Creating Unshuffled/Sequential Minibatches

Hi,

real basic question here - how do I create a minibatch which is not randomly drawn from the original data?

Suppose I have a 1 dimensional vector of floats of length 1000, and I would like to break this into 10 batches of 100, preserving the original order - can this be done using the typical minibatch constructor?

I attempted to build a new generator for data like this:

def batch(l, group_size):
    for i in range(0, len(l), group_size):
        yield l[i:i+group_size]
                
data = pm.generator(batch(X, 100))

where X is my (1000,1) dimensional vector, yielding batches of (100,1). However, while the pm.Minibatch(X, 100) will compute successfully (even though it doesn’t do what I want), this custom generator immediately explodes with the following error:

Average Loss = 28,149:   0%|                                                                 | 0/10000 [00:00<?, ?it/s]

Apply node that caused the error: GeneratorOp{generator=<pymc3.data.GeneratorAdapter object at 0x000001D488258940>}()
Toposort index: 0
Inputs types: []
Inputs shapes: []
Inputs strides: []
Inputs values: []
Inputs type_num: []
Outputs clients: [[Elemwise{sub,no_inplace}(GeneratorOp{generator=<pymc3.data.GeneratorAdapter object at 0x000001D488258940>}.0, InplaceDimShuffle{x,x}.0), Shape_i{1}(GeneratorOp{generator=<pymc3.data.GeneratorAdapter object at 0x000001D488258940>}.0), Shape_i{0}(GeneratorOp{generator=<pymc3.data.GeneratorAdapter object at 0x000001D488258940>}.0), Elemwise{Sub}[(0, 0)](GeneratorOp{generator=<pymc3.data.GeneratorAdapter object at 0x000001D488258940>}.0, InplaceDimShuffle{x,x}.0)]]

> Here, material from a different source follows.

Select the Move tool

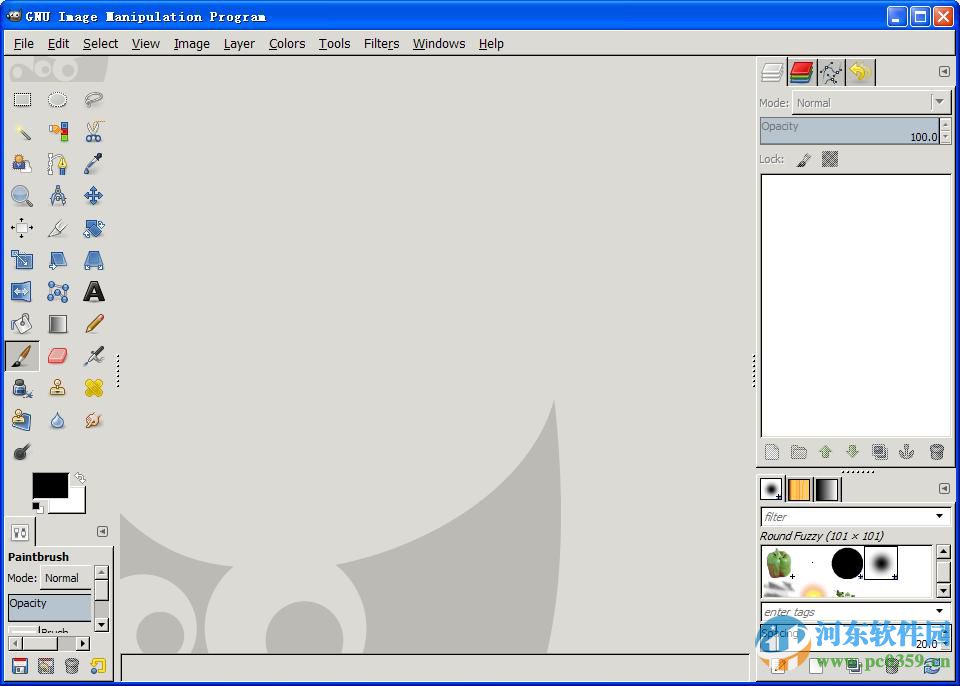94,196
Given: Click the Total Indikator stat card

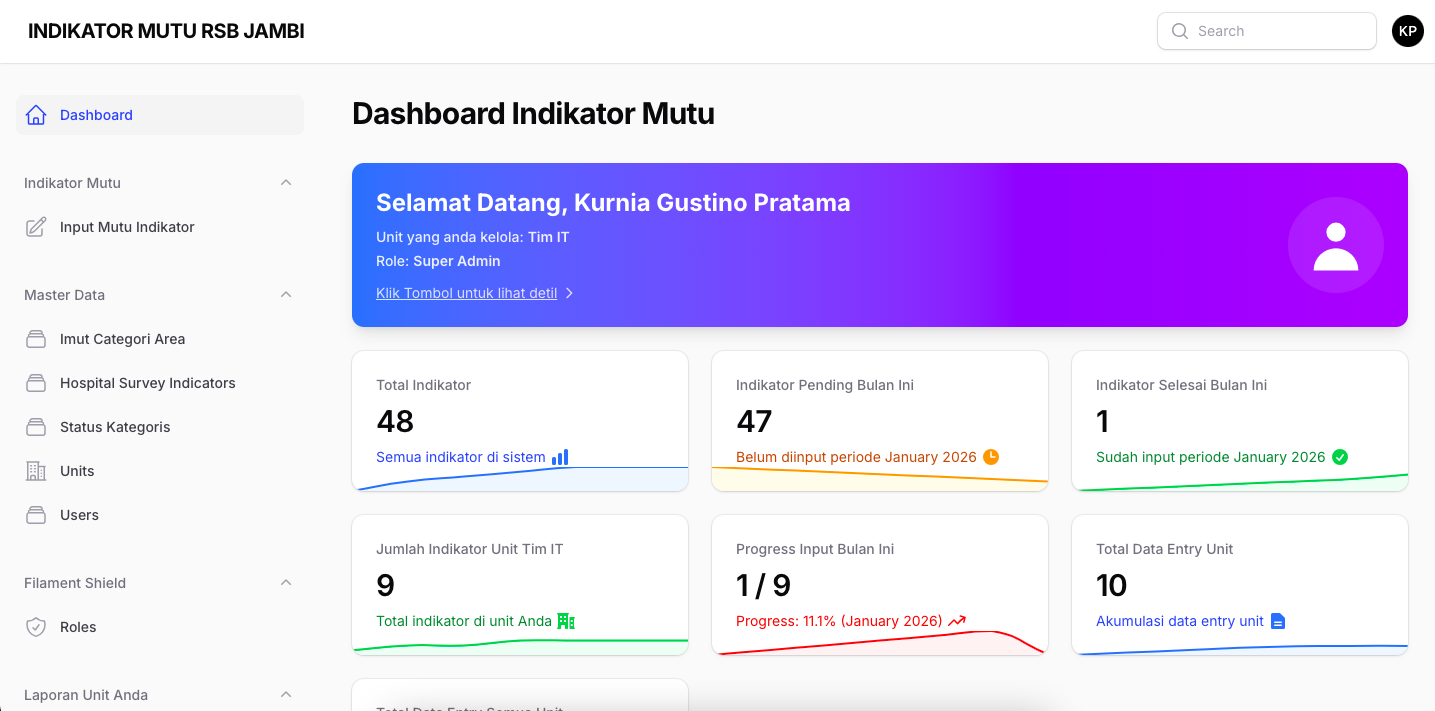Looking at the screenshot, I should [519, 420].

Debugprint of the apply node: 
GeneratorOp{generator=<pymc3.data.GeneratorAdapter object at 0x000001D488258940>} [id A] <TensorType(float64, matrix)> ''   

So it’s probably not quite right :slight_smile: Can anybody offer guidance on how to make a minibatch behave the way I want? Thanks!

Here is some example code, hope you find helpful:

def gen1(batchsize, totalsize):
    i = 0
    k = totalsize // batchsize
    while True:
        yield np.arange(batchsize) + batchsize * i
        i += 1
        # reset counter
        if i == k:
            i = 0


genvar = pm.generator(gen1(100, 1000))

X = np.random.randn(1000, 5)
beta = np.random.randn(5, 1)
y = X.dot(beta) + np.random.randn(1000, 1) * .75

Xshared = theano.shared(X)
yshared = theano.shared(y)
with pm.Model() as m:
    b = pm.Normal('b', 0., 100., shape=(5, 1))
    sd = pm.HalfNormal('sd', 5.)
    yhat = tt.dot(Xshared[genvar], b)
    obs = pm.Normal('y', yhat, sd, observed=yshared[genvar])
    approx = pm.fit()

Hi Junpenglao, this appears to do exactly what I wanted. Thank you for your help! So the key here is that we’re generating the indices for our minibatches, not the actual slices of data themselves, right?

You can also wrap the data in the generator to get the actual slice of data, but I prefer this way a little bit more.